Il Coniglio Bianco stava accanto al Re e teneva una trombetta nella destra e un rotolo di pergamena nella sinistra.

Al centro dell'Aula del Tribunale si vedeva un tavolo, sul quale c'era un grande vassoio pieno di torte che sembravano davvero squisite. Ad Alice venne l'acquolina in bocca. "Spero che finiscano presto il processo e servano subito i rinfreschi" pensò. Ma non pareva che ci fossero molte probabilità che la sua speranza si avverasse. Perciò Alice cominciò a guardarsi in giro per passare il tempo.

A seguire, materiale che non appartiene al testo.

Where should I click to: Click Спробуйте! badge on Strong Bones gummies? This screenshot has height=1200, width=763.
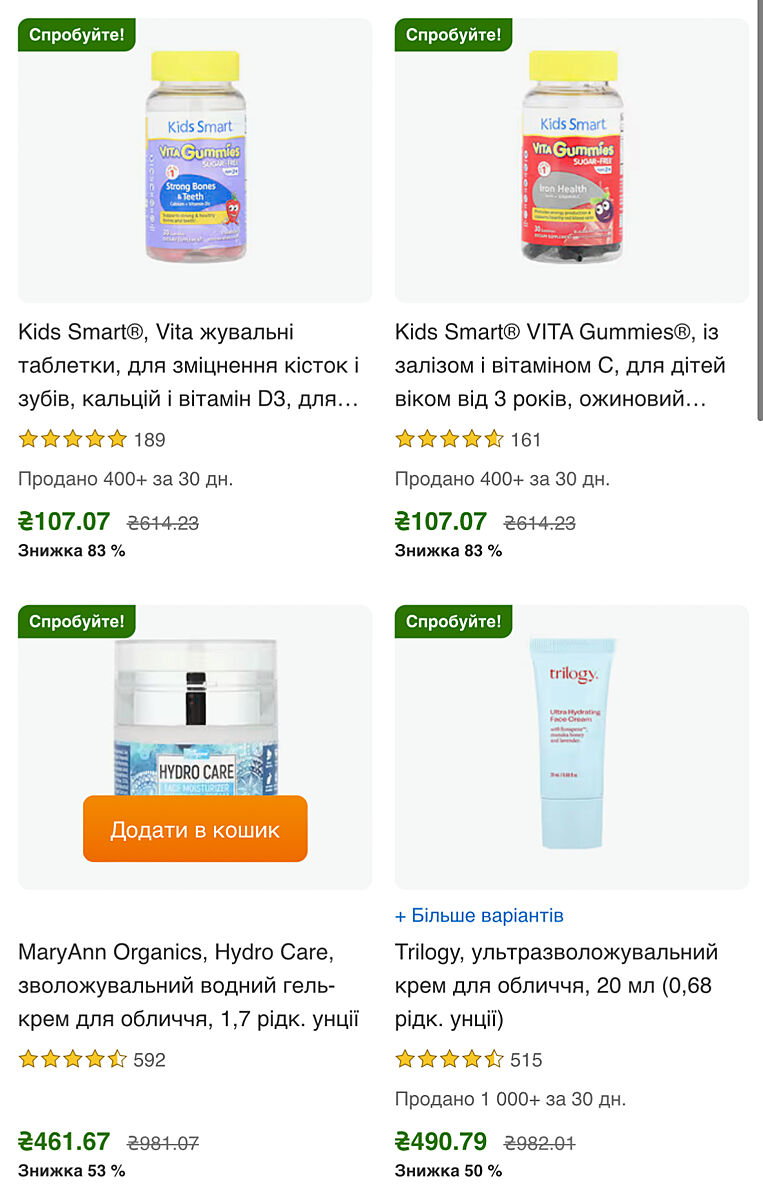[x=76, y=35]
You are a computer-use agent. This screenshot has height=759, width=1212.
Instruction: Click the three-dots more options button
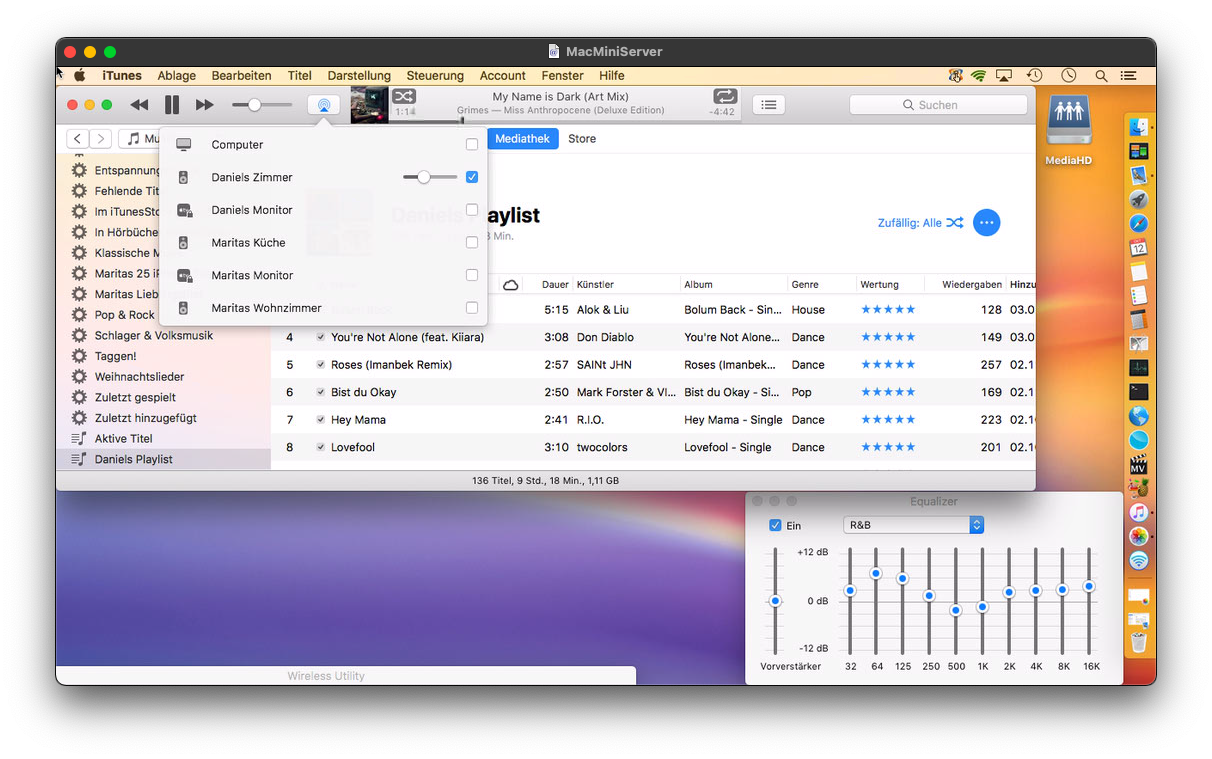coord(986,223)
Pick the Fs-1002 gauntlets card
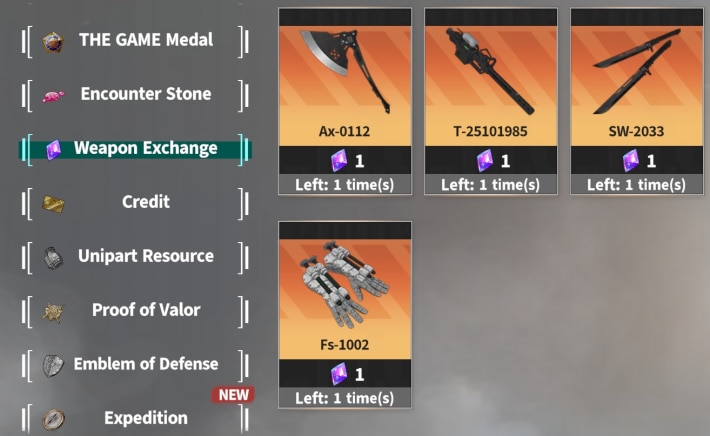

Prima d'allora Alice non era mai stata nell'Aula di un Tribunale, ma aveva letto molti libri e si accorse con piacere che sapeva il nome di quasi tutte le cose che vedeva. "Quello è il giudice", disse "perché ha una grande parrucca".

Naturalmente il giudice era il Re. Siccome sulla parrucca aveva messo anche la corona, sembrava trovarsi a disagio.

Questo, a dire la verità, non si addiceva molto a un Sovrano.

"Quello è il banco dei giurati", pensava Alice "e quelle dodici creature" (era costretta a dire "creature" perché alcuni erano quadrupedi e altri uccelli) "credo siano proprio i giurati". Così, orgogliosa di conoscere questa parola, la ripeté due o tre volte.

Infatti Alice era convinta (e non aveva torto) che fossero molto poche le bambine della sua età capaci di conoscere il significato di una parola tanto difficile. Se però invece di giurati li avesse chiamati "membri della giuria" sarebbe stato lo stesso.

I dodici giurati erano tutti intenti a scrivere su certe loro lavagnette.

"Che fanno?" mormorò Alice al Grifone. "Non dovrebbero avere nulla da scrivere, perché il processo non è ancora cominciato".

"Scrivono il loro nome" rispose il Grifone in un bisbiglio. "Hanno paura di dimenticarselo prima che il processo sia finito".

"Che stupidi!" disse forte Alice. Era indignata, ma si mise a tacere di colpo, perché il Coniglio Bianco aveva gridato: "Silenzio nell'Aula!" Il Re s'era messo gli occhiali e scrutava attentamente tra la folla, per scoprire chi avesse parlato.

Intanto Alice si accorse benissimo, forse anche meglio che se avesse sbirciato alle loro spalle, che tutti i giurati stavano scrivendo "stupidi" sulle lavagnette. Anzi si accorse anche che uno dei giurati, non sapendo come si scrive "stupidi", aveva dovuto chiedere spiegazioni al vicino. "Prima che il processo cominci, quelle lavagnette saranno piene di scarabocchi!" pensò Alice.

Uno dei giurati aveva un gessetto che strideva. Naturalmente Alice NON riusciva a sopportarlo e perciò si nascose dietro il giurato e, non appena le capitò l'occasione, gli rubò il gessetto. Lo fece con tanta rapidità che il povero piccolo giurato (si trattava di Bill, la Lucertola) non riuscì a rendersi conto di dove fosse finito il suo gessetto. Perciò dopo essersi girato da tutte le parti per ritrovarlo, fu costretto a scrivere con un dito per tutta la durata del processo.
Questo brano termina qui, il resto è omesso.